» **GIVEN PASSAGE**
Inked Voices

Inked Voices, an online community for writers, shown on a MacBook air screen in front of someone browsing the website while outside sitting at a picnic table.

Product: Inked Voices
My Role: UX Design / UX Research / Project Management
Users: A global community of passionate writers
Platform: Responsive web
Client: Inked Voices
Year: 2015
Link: Inked Voices website

Project Overview

Inked Voices is an online community for professional writers, amateur writers, teachers, and students to better their craft through video webinars, small critique groups, online forums, and other outlets. I served as UX Designer and Project Manager on a team of three.

Framing the Problem

The Inked Voices website was receiving a good amount of traffic, but new visitors weren’t signing up to use the platform. The Inked Voices team wanted to find out why, and needed help improving the user experience of their nonmember pages to boost sign-ups from new users.

3 screenshots of the old Inked Voices website. On the left is the page for people looking for a writing group, which has the Inked Voices logo on top, site navigation below, and a grid of clorful sketches of people. In the middle is the page for people who already have a writing group, which has the Inked Voices logo on top, site navigation below, and an illustration of squares of paper taped on a wall with a different product benefit on each one. On the right is the page for a specific writing group, which has the Inked Voices logo on the top-left, site navigation to the right of it with an ink line and pen illustration divider underneath, and a large wall of text about the group.

» **MATERIAL PROVIDED**
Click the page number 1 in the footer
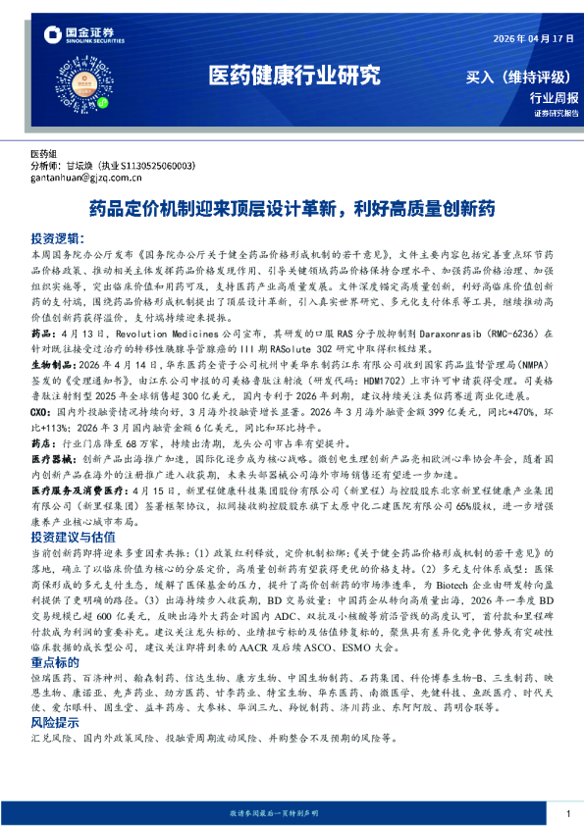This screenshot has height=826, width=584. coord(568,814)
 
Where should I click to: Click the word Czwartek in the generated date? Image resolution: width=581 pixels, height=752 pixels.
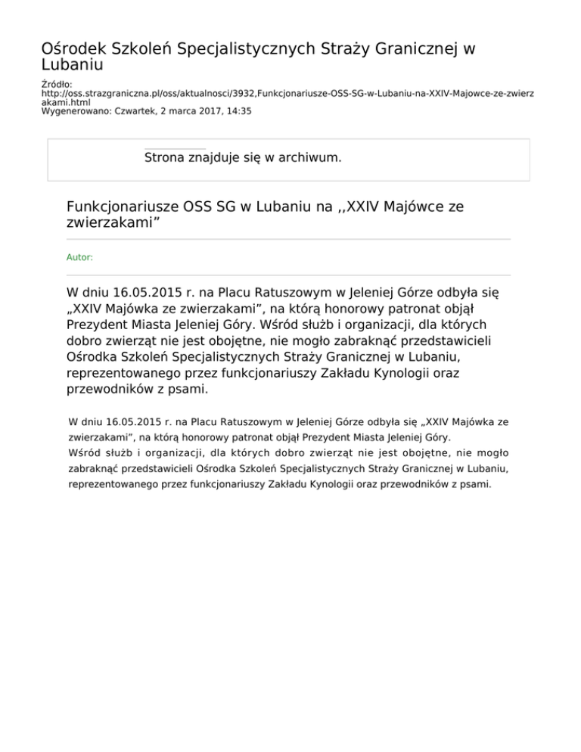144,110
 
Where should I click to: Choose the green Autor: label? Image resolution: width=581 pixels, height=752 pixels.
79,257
---
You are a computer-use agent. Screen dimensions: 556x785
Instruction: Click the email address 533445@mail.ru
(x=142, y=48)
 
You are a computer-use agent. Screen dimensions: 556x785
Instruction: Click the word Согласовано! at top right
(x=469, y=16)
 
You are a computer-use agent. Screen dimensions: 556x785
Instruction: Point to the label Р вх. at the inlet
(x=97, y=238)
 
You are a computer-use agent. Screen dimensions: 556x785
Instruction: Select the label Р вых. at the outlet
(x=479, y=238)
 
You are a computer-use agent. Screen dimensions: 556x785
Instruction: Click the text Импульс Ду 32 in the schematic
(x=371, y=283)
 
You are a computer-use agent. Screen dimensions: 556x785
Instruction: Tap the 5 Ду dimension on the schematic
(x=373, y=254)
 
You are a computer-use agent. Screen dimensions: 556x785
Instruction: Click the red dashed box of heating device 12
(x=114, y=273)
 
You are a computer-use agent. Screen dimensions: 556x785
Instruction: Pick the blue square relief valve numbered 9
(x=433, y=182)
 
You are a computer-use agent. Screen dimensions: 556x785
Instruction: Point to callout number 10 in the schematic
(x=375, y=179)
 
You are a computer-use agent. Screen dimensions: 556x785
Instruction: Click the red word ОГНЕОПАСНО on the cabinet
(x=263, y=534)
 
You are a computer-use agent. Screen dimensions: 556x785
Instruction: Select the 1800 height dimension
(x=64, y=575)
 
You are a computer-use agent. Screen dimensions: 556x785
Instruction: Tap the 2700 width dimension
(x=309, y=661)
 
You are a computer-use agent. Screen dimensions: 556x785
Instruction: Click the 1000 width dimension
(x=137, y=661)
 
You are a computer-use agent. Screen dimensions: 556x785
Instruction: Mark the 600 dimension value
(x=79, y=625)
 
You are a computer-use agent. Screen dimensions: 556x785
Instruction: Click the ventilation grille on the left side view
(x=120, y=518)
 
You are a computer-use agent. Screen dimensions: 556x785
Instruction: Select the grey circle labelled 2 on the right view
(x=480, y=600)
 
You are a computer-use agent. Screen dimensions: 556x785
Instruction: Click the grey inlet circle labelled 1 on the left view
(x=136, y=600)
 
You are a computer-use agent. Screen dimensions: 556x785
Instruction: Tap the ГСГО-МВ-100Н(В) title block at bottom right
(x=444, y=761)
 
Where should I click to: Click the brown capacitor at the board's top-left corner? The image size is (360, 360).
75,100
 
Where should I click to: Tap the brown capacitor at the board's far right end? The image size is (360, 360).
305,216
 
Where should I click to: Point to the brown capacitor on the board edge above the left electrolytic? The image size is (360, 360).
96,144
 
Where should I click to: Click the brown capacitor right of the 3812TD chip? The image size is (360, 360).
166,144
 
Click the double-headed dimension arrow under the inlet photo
==
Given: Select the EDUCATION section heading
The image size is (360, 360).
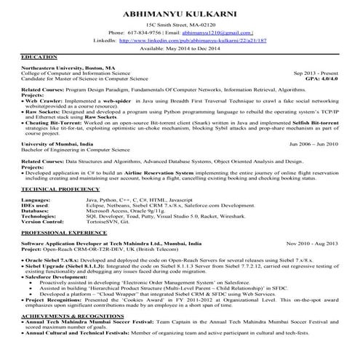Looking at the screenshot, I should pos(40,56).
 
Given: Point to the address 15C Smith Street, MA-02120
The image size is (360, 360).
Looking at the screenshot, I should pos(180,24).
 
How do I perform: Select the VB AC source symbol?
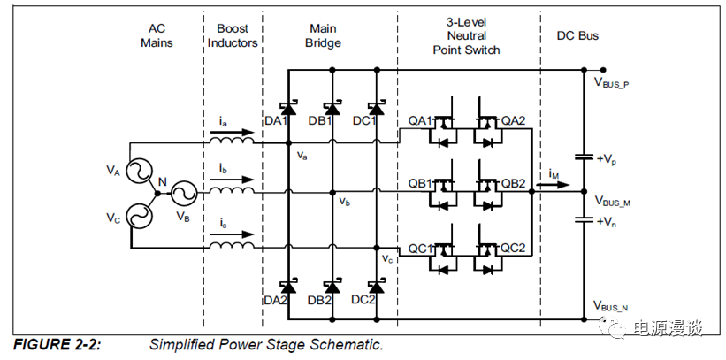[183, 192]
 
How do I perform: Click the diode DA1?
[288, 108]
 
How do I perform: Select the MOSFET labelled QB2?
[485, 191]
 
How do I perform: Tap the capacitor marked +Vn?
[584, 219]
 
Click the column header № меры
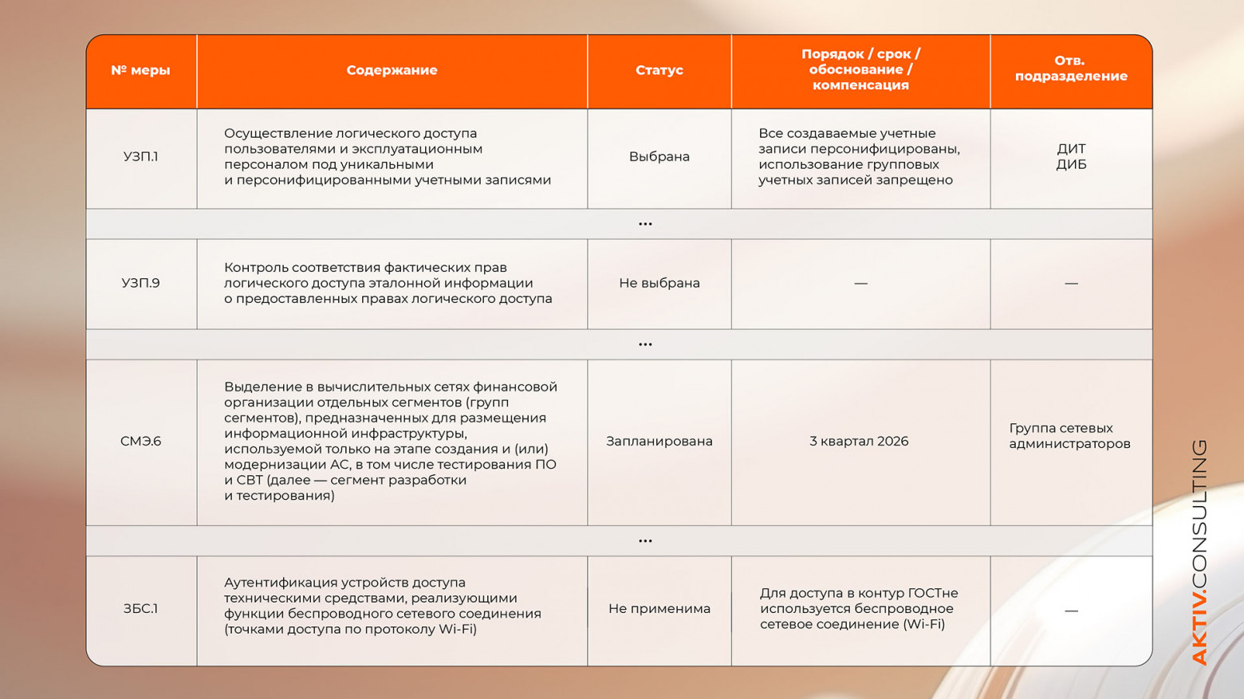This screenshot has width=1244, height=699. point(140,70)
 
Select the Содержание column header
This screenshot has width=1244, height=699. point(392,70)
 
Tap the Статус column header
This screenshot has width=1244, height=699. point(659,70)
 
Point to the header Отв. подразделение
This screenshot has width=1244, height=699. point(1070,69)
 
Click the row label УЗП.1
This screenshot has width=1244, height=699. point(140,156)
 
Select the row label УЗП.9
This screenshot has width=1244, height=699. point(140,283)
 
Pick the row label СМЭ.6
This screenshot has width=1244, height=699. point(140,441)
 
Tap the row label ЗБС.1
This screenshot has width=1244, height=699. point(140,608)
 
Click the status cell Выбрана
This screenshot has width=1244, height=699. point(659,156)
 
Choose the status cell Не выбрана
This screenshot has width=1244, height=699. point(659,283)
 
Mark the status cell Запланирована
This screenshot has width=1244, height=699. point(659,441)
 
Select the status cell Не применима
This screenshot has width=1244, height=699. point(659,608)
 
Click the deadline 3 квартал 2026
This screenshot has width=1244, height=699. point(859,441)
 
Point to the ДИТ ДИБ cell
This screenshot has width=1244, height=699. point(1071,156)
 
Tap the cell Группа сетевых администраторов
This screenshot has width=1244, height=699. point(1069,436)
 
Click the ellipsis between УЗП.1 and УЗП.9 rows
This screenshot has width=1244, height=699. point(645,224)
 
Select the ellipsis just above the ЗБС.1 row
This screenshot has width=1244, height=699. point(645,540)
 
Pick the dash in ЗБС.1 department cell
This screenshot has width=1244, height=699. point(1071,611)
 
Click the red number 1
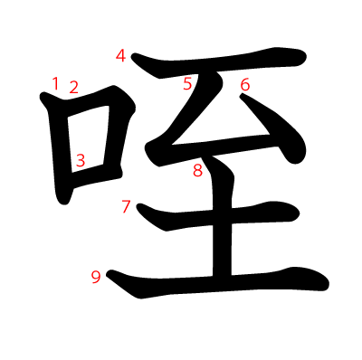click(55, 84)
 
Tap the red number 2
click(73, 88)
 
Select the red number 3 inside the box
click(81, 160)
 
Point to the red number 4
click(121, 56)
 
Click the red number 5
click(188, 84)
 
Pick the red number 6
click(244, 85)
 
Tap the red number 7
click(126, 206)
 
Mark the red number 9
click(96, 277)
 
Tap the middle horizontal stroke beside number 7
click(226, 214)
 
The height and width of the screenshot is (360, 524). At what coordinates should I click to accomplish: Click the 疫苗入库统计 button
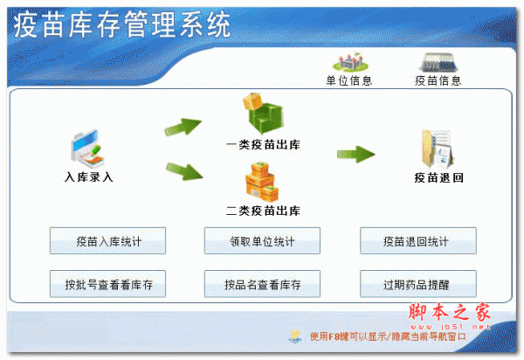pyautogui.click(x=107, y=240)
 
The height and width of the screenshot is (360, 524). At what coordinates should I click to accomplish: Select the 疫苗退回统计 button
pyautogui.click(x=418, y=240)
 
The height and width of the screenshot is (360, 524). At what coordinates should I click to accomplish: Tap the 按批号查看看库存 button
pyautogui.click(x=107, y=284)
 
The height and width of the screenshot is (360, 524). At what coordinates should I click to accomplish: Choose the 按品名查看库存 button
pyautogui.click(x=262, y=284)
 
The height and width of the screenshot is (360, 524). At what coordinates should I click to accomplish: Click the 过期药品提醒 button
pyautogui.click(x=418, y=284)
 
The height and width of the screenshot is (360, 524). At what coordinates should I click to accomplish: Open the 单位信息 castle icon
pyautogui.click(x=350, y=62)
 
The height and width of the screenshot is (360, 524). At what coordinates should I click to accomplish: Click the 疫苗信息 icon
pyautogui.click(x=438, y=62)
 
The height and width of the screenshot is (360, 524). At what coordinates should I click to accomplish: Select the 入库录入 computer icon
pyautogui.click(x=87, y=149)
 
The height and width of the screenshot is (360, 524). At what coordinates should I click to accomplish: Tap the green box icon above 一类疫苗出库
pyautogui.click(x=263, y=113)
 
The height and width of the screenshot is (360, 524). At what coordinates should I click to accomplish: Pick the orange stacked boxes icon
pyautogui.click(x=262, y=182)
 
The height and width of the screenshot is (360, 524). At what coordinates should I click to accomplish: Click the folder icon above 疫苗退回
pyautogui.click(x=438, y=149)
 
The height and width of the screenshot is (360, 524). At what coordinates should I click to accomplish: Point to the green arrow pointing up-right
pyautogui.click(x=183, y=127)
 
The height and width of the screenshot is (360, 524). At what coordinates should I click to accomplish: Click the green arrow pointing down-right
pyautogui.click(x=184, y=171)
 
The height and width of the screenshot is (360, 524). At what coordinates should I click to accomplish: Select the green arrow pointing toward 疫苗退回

» **CHALLENGES**
[A] Please reproduce the part of the Inked Voices passage that opens with the words containing "3 screenshots of" and closes with "about the group.".
[B] In the listing above, switch "orange" to "yellow" within the part that opens with the line containing "the 疫苗信息 icon" and closes with the line containing "pyautogui.click(x=262, y=182)". Return only those lines, with everything else unchanged.

» **ANSWERS GIVEN**
[A]
3 screenshots of the old Inked Voices website. On the left is the page for people looking for a writing group, which has the Inked Voices logo on top, site navigation below, and a grid of clorful sketches of people. In the middle is the page for people who already have a writing group, which has the Inked Voices logo on top, site navigation below, and an illustration of squares of paper taped on a wall with a different product benefit on each one. On the right is the page for a specific writing group, which has the Inked Voices logo on the top-left, site navigation to the right of it with an ink line and pen illustration divider underneath, and a large wall of text about the group.

[B]
The height and width of the screenshot is (360, 524). At what coordinates should I click to accomplish: Click the 疫苗信息 icon
pyautogui.click(x=438, y=62)
 
The height and width of the screenshot is (360, 524). At what coordinates should I click to accomplish: Select the 入库录入 computer icon
pyautogui.click(x=87, y=149)
 
The height and width of the screenshot is (360, 524). At what coordinates should I click to accomplish: Tap the green box icon above 一类疫苗出库
pyautogui.click(x=263, y=113)
 
The height and width of the screenshot is (360, 524). At what coordinates should I click to accomplish: Pick the yellow stacked boxes icon
pyautogui.click(x=262, y=182)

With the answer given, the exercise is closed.